You may hardwire this circuit to a breadboard or use the available PCB board. Although you do not need the PCB, the PCB will may construction easier. The top silkscreen of the PCB is shown in Figure 5. Begin construction by wiring the square wave generator and pulse shaping circuit using the ICS16 for the 4049, marked U1 on PCB Insert the ICS16, making sure to orient the notch on the socket to the drawing on the PCB and solder to the PC board. Place and solder components R1, R2, R3, C1, C2, and D1. R1 is a 4.3K resistor having the bands yellow orange red. (For help with the resistor color code see appendix at the end of this article.) R2 is a 15K resistor having the bands brown green and orange. R3 is a 5.6 K resistor having the bands green blue red. Now construct the high voltage section consisting of the step up transformer T1, diodes D2, D3, and capacitors C3, C4 and C5.
Mount IRF830 transistor Q1 to the PCB, bend the transistor outward so it lays flat on the PCB, see figure 6, and solder. To this add the 5 volt 7805 regulator (Q3), bending it outward so it lays flat, as with transistor and solder into position. Next mount and solder capacitor C10 and diode D9 1N4007. Place and solder the 9-volt battery cap on the PC board. The red lead connects to the positive terminal by D9. The black lead connects to GND. Solder the power switch to the PCB.
Testing High Voltage (HV)
CAUTION: Circuit generates high voltage power that can provide an electrical shock.
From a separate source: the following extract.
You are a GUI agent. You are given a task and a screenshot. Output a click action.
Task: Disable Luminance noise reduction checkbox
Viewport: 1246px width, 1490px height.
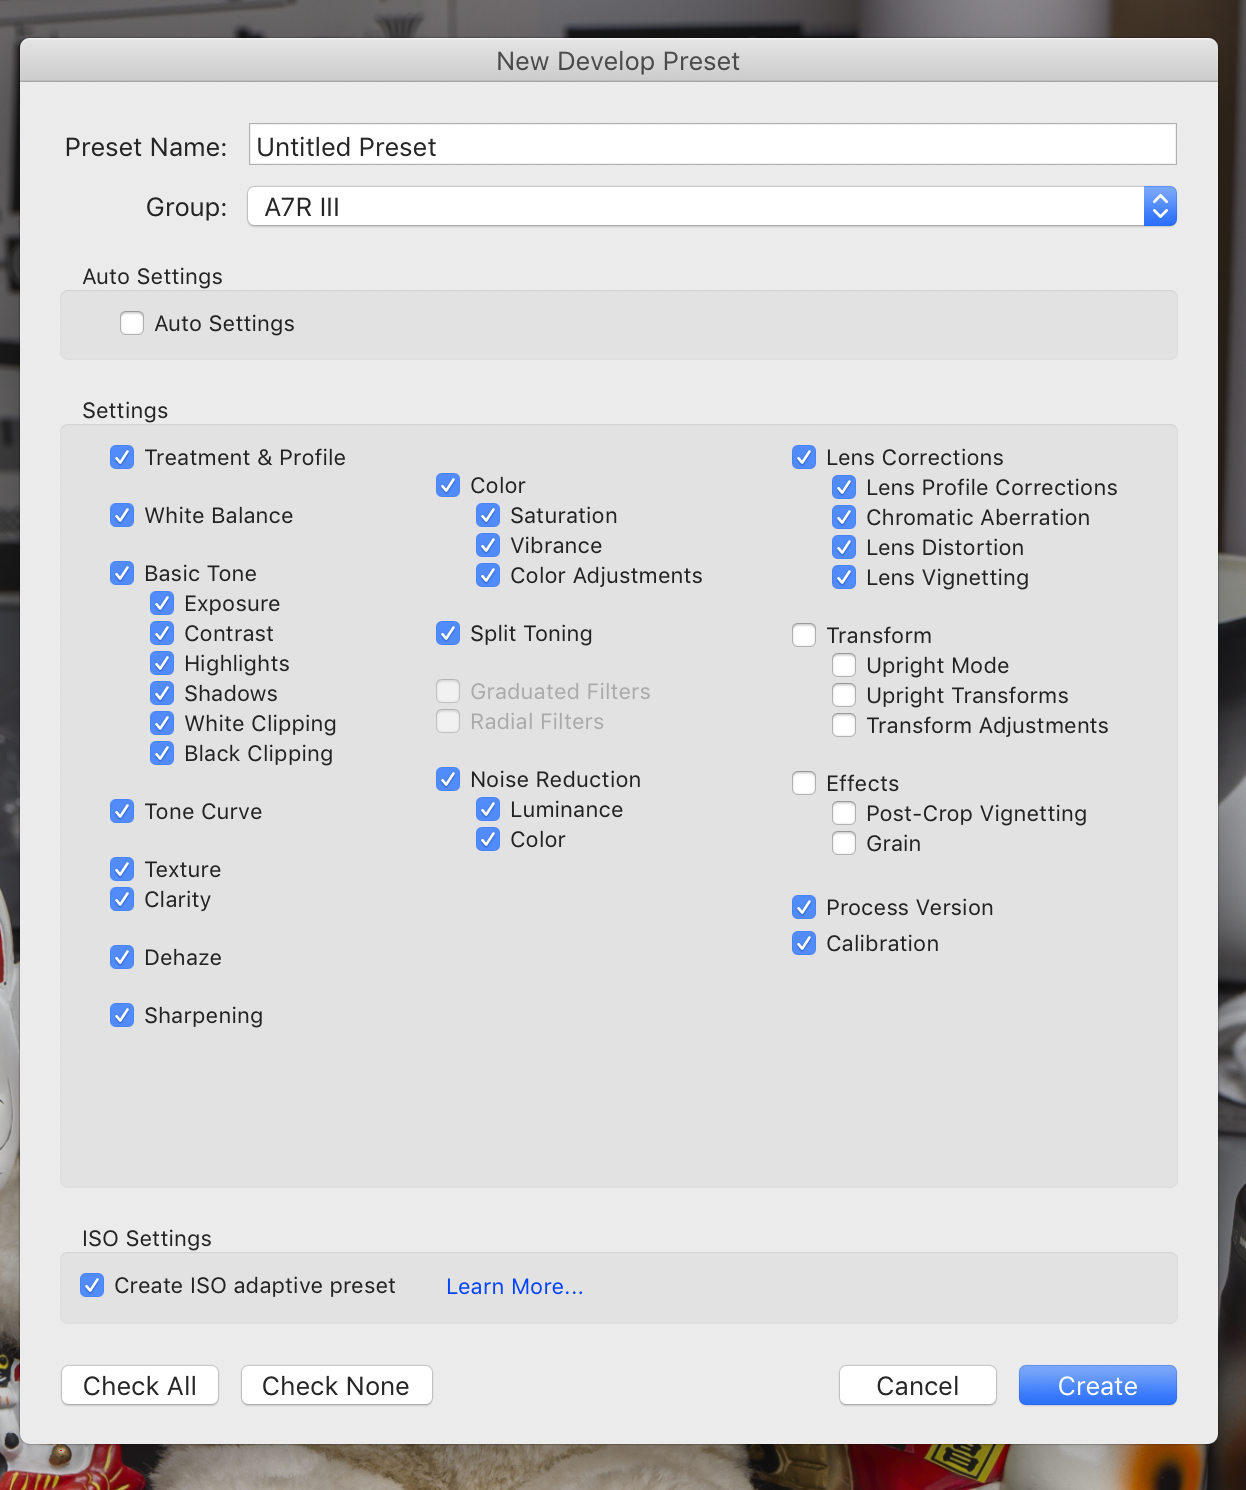coord(488,809)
Exercise caution when working around the high voltage section of the circuit. The capacitors C4 and C5 can hold a HV charge long after the circuit has been shut off and can therefore still provide an electrical shock. If you are uncomfortable working with high voltage you can skip the HV testing section.
At this point in the construction you can check the HV power supply. Turn the SW1 power switch off. Insert the 9-volt battery onto the PC board. Set up a Volt Ohm Meter (VOM) to read 500 to 1000 volts. Place the positive lead of the VOM at the junction of C4 and D2. The negative lead of the VOM is connected to theó(negative) terminal of the 9-Volt battery.
Apply power to the circuit using SW1, see Figure 7 . The circuit should generate anywhere between 550 and 800 volts (depending upon component tolerances) If you are reading between 550 and 800 volts, fine, turn off the power. Add the three zener diodes (D4, D5 and D6) used for voltage regulation. Apply power again, with the positive lead of the VOM still attached to the junction of C4 and D2 you should read a voltage of 500 volts. If you're not getting a proper voltage reading, check the zener diodes to make sure you have them orientated in the right direction.